André et Pinaco évoquent également les requins et les serpents, les matchs de cricket, les mariages… Nous nous imprégnons petit à petit de la société et de la tradition kanak. Qu’on est loin de la France, dont le drapeau flotte néanmoins sur la gendarmerie à quelques kilomètres !
Toujours guidés par Pinaco, nous allons voir la grotte de Pethoen. Après une courte marche dans la forêt tropicale, nous arrivons à un gouffre rempli d’une eau bleue au sein de laquelle on distingue quelques grosses anguilles, serpentant tranquillement à la recherche de nourriture. Les parois supérieures de la grotte dégoulinent de grosses stalactites grises.

Nous finissons la journée par une nouvelle séance de snorkeling à la plage de Pede. Encore des poissons porc-épic, et une raie à points noirs et bleus. Pendant ce temps, Pinaco nous attend sur la plage. Lorsque nous nous quittons le soir, elle nous offre une papaye et de nouvelles couronnes de fleurs de tiaré de son jardin.

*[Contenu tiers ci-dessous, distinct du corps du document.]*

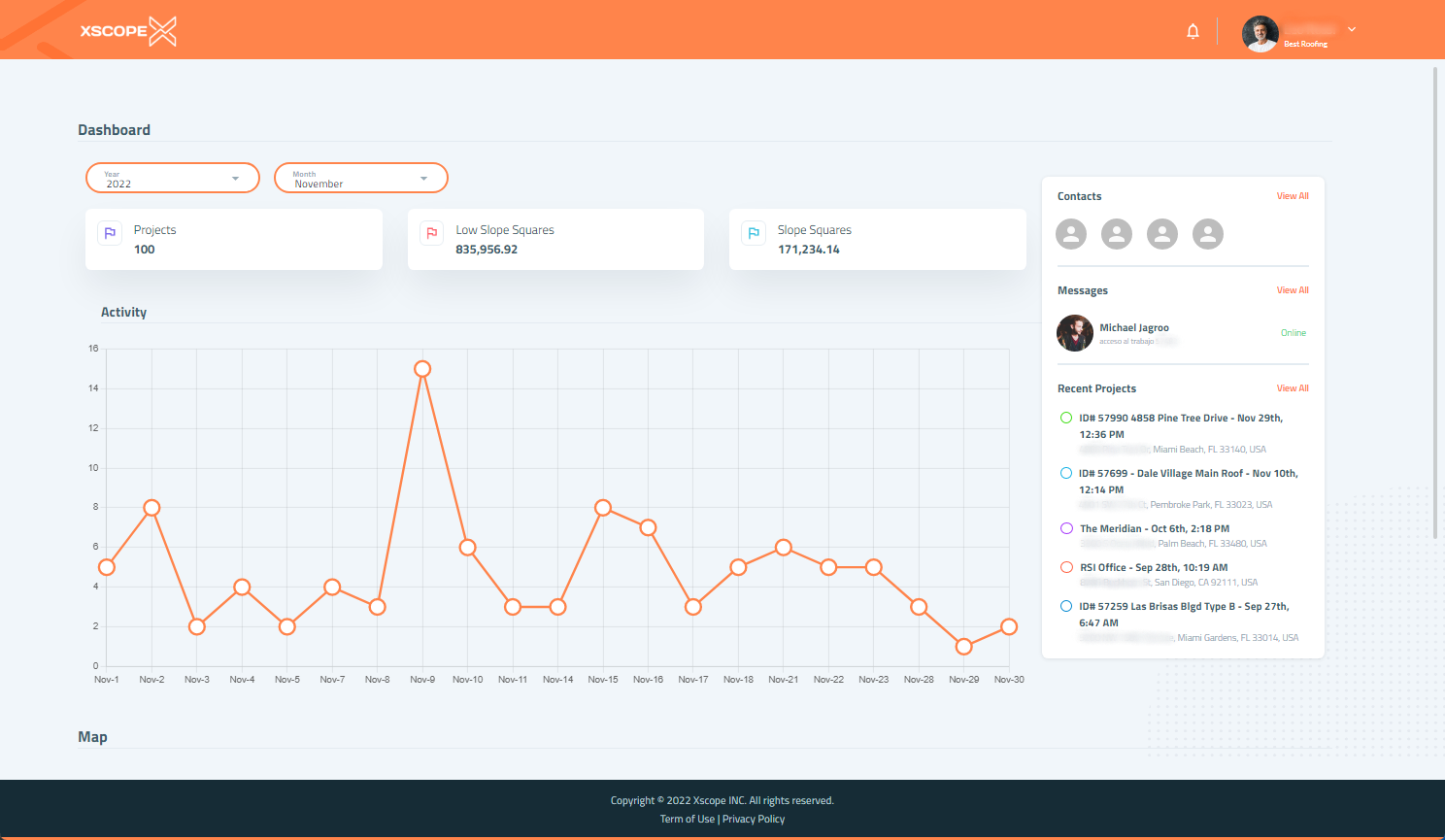Click orange circle beside RSI Office project

tap(1066, 567)
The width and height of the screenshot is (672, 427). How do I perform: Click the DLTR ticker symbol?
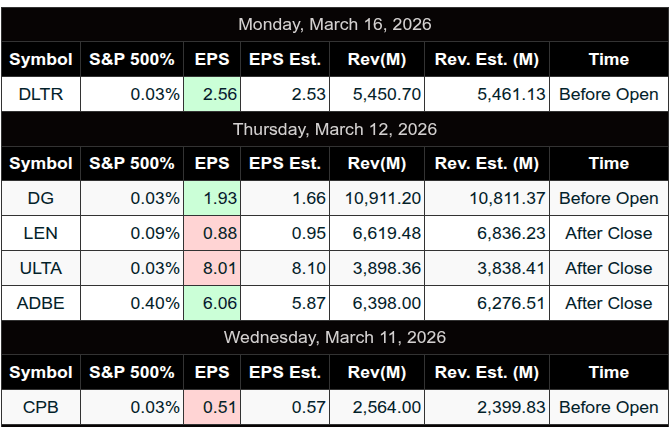tap(41, 94)
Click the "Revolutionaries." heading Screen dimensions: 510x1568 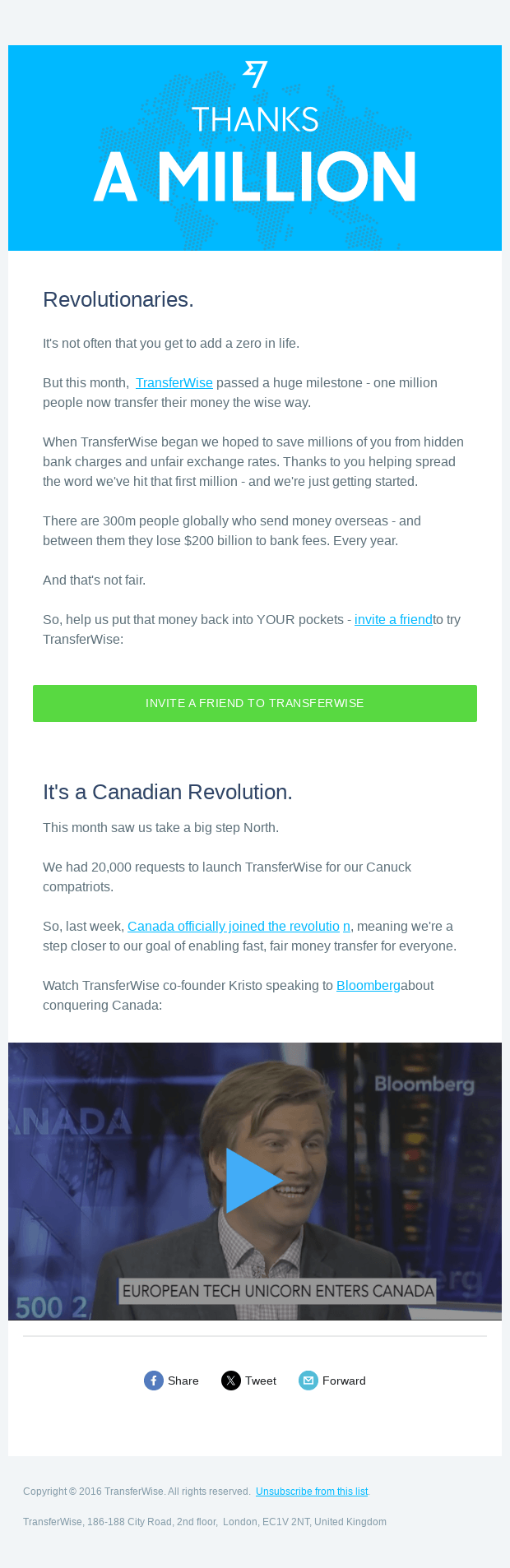click(x=118, y=300)
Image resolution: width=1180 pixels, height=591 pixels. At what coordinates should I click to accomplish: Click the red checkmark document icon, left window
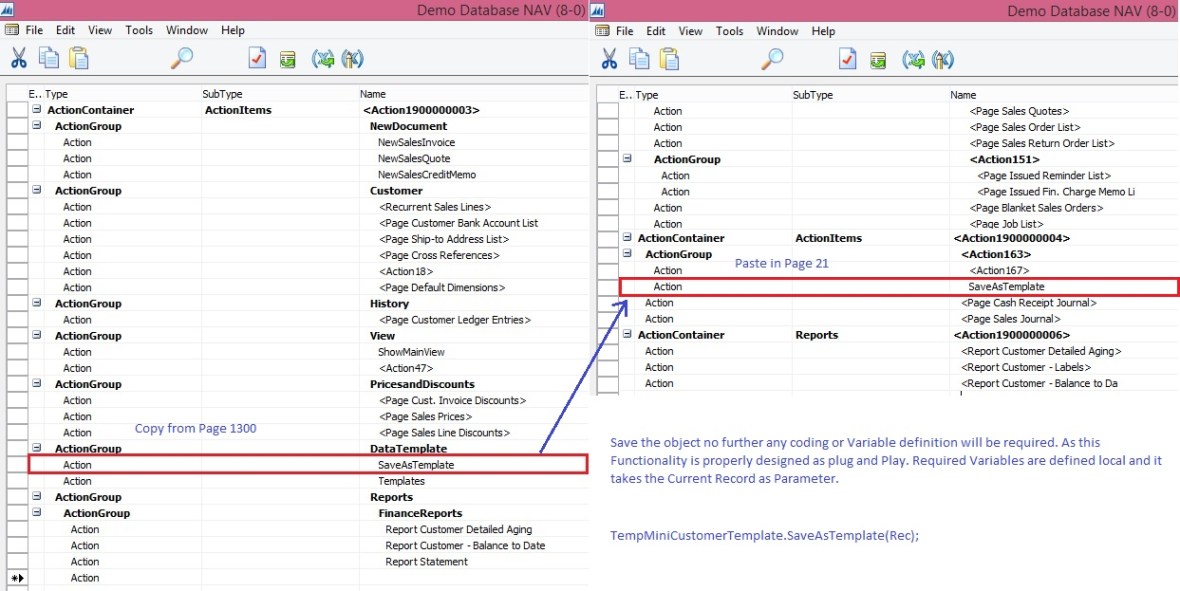(257, 60)
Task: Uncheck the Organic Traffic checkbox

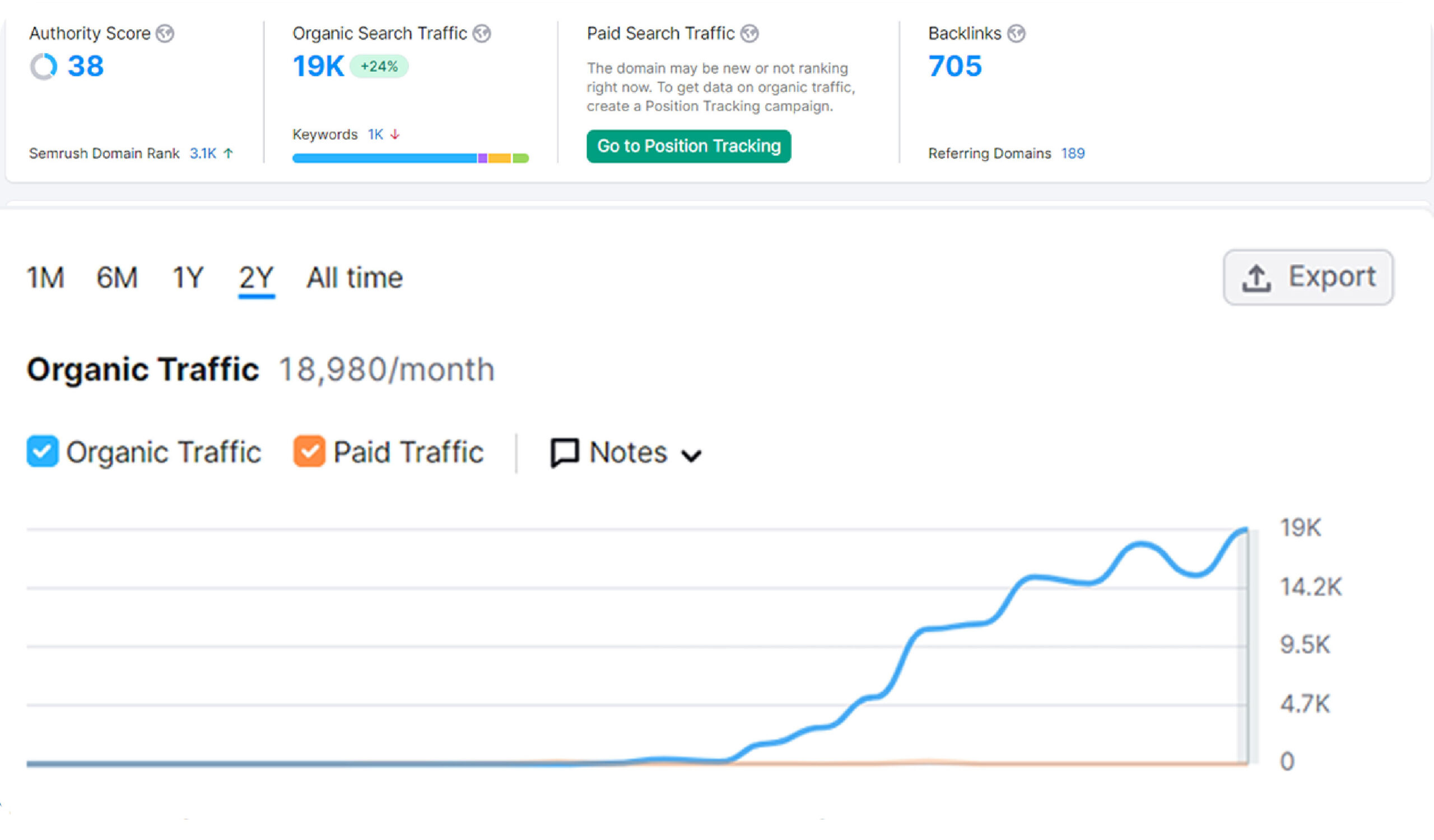Action: (x=43, y=451)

De retour à l’hôtel, nous prenons un verre avec Marcel, qui nous demande si on peut le ramener chez lui. Pas de problème, on y va… En chemin, on s’arrête dans une épicerie, où on rencontre une autre Maman que nous ramenons également chez elle... Marcel, qui s’est acheté des bières, me conseille d’essayer le kava, une racine de poivrier du Vanuatu consommée de manière rituelle en Océanie. « C’est bien mieux que ça », me dit-il en montrant ses bières… On y songera !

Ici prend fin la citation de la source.